◆ **EXERCISE DIRECTIONS**
Could you transcribe all of the data exactly and skip any pictures?

(Saved entries)
◆ ◆ ◆ ◆ ◆
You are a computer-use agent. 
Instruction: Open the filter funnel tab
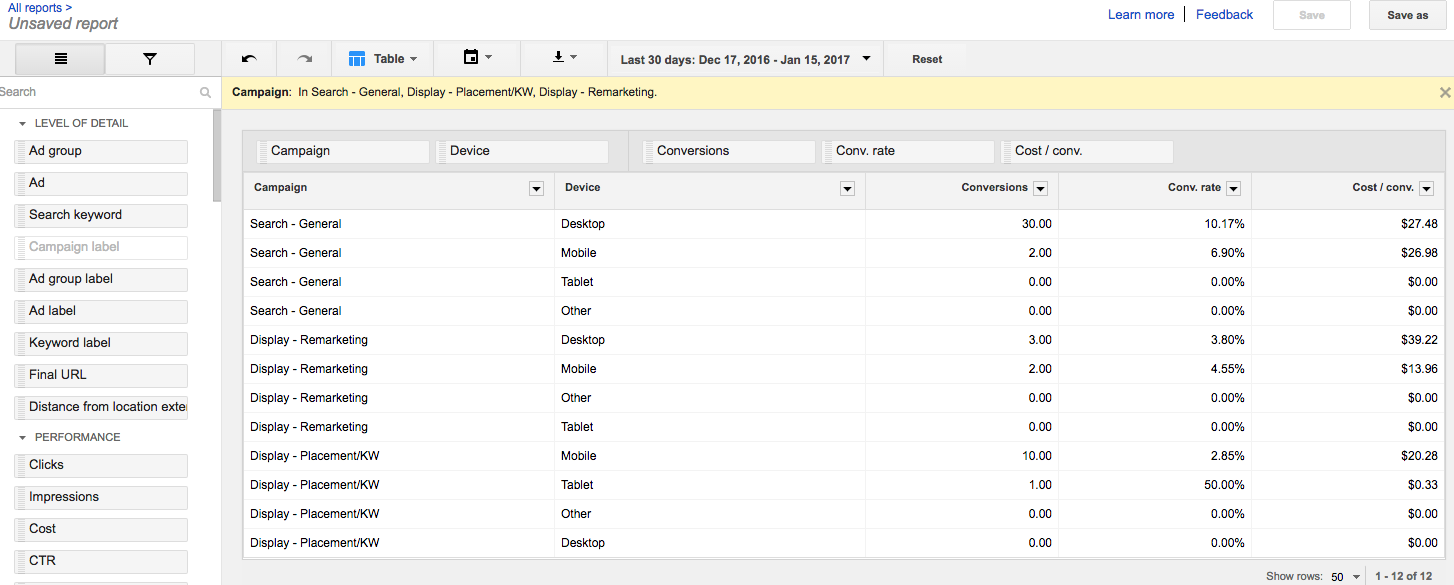click(150, 59)
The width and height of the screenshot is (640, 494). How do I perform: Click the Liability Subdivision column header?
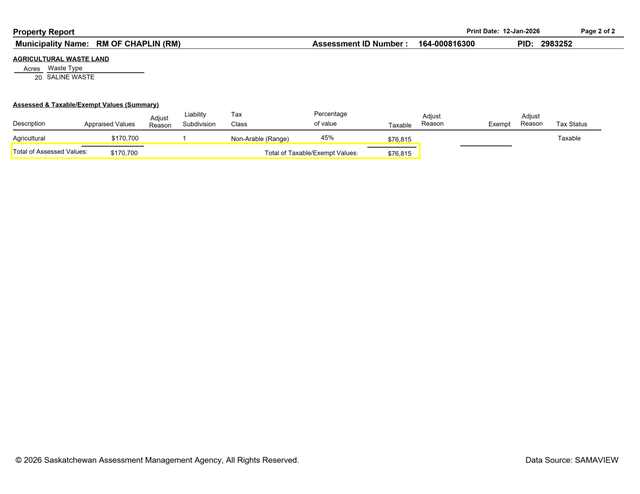(x=198, y=119)
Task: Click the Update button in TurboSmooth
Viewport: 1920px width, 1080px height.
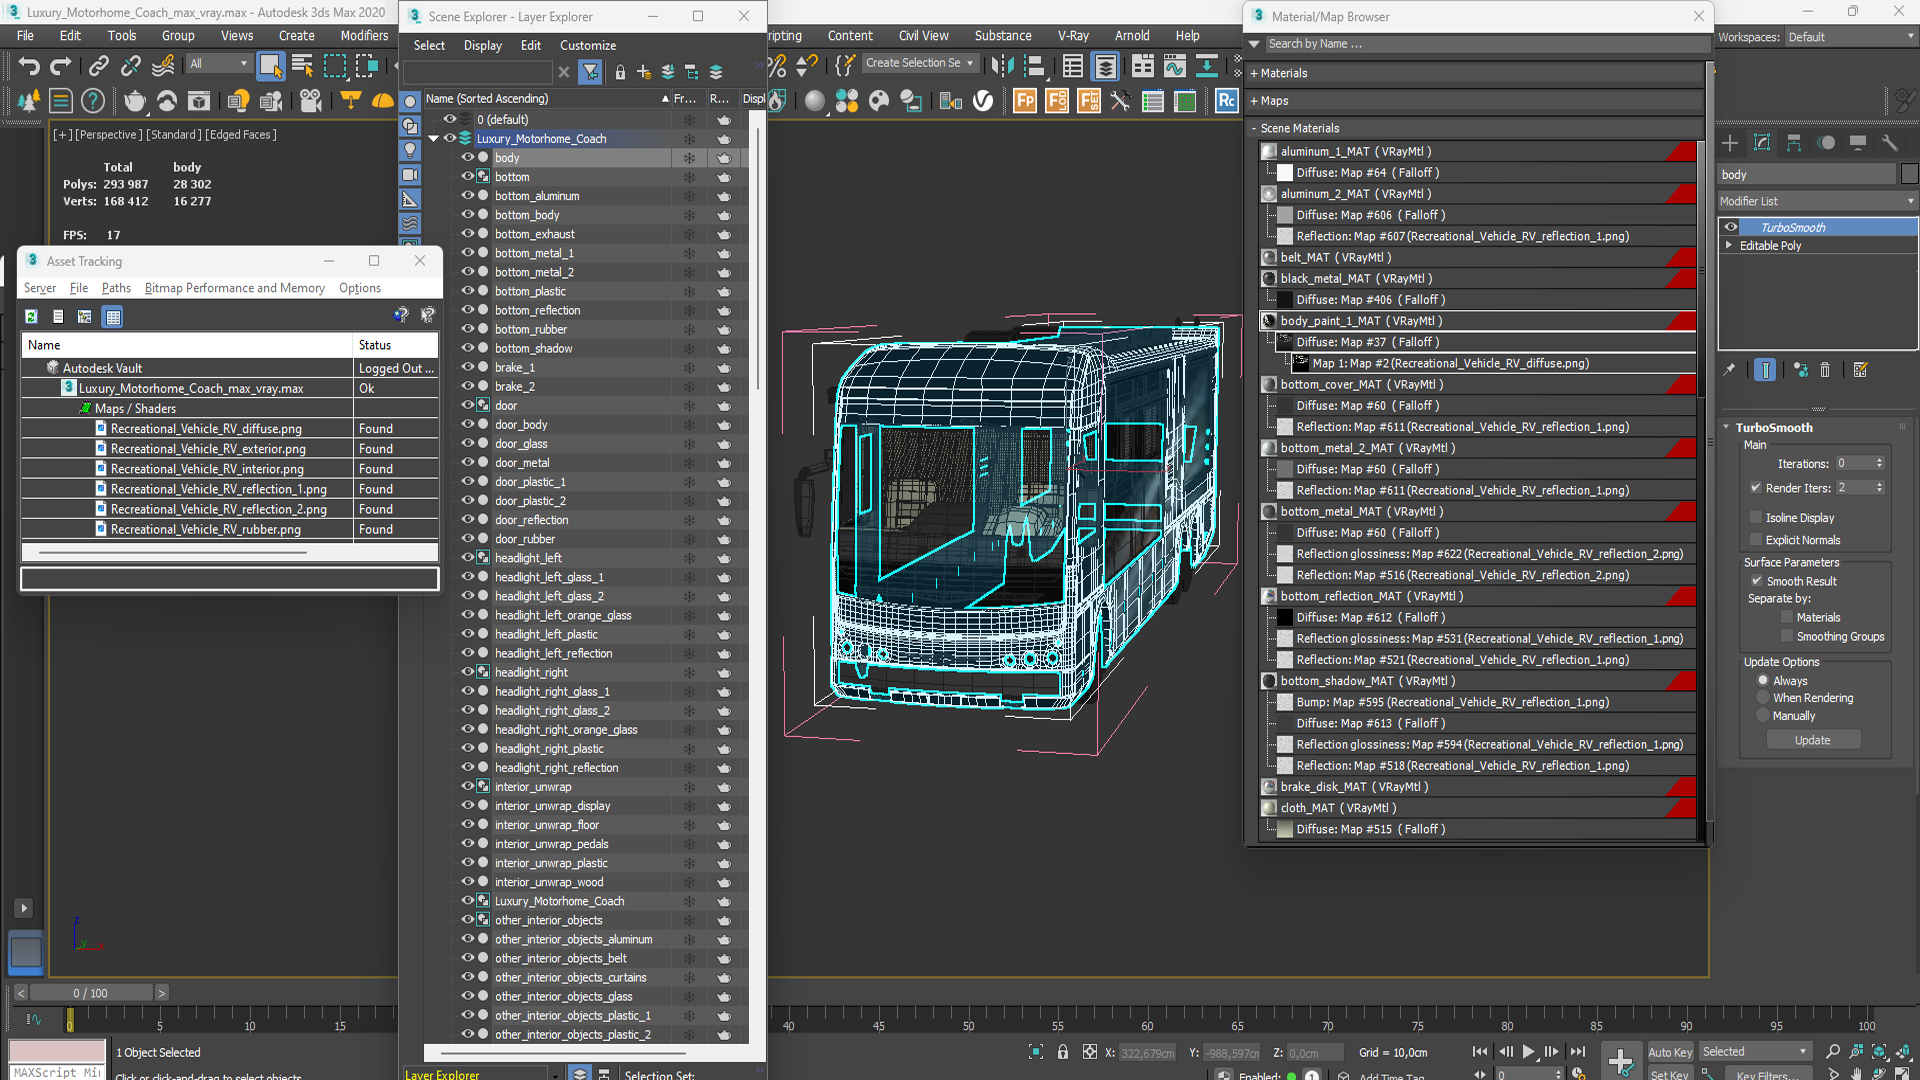Action: click(x=1815, y=740)
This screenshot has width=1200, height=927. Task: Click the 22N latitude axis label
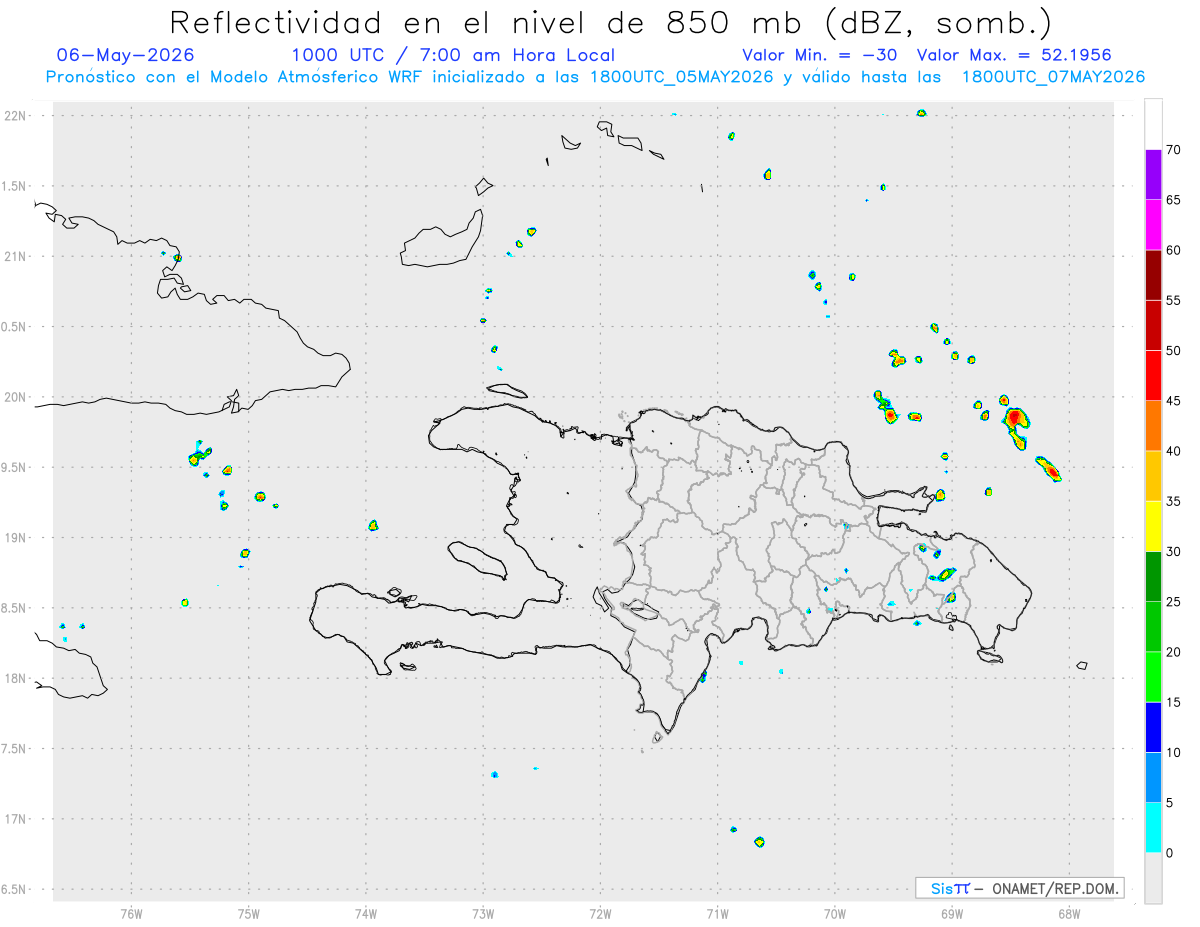coord(16,116)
◆ ◆ ◆ ◆ ◆
◆ **SOLUTION FOR THIS PROBLEM**
You are a computer-use agent. 
Instruction: Open the filter funnel tab
click(150, 59)
The width and height of the screenshot is (640, 494). How do I perform: Click the Liability Subdivision column header?
(x=198, y=119)
Task: Click the Update button in TurboSmooth
Viewport: 1920px width, 1080px height.
Action: click(x=1815, y=740)
This screenshot has width=1200, height=927. Task: Click the 22N latitude axis label
coord(16,116)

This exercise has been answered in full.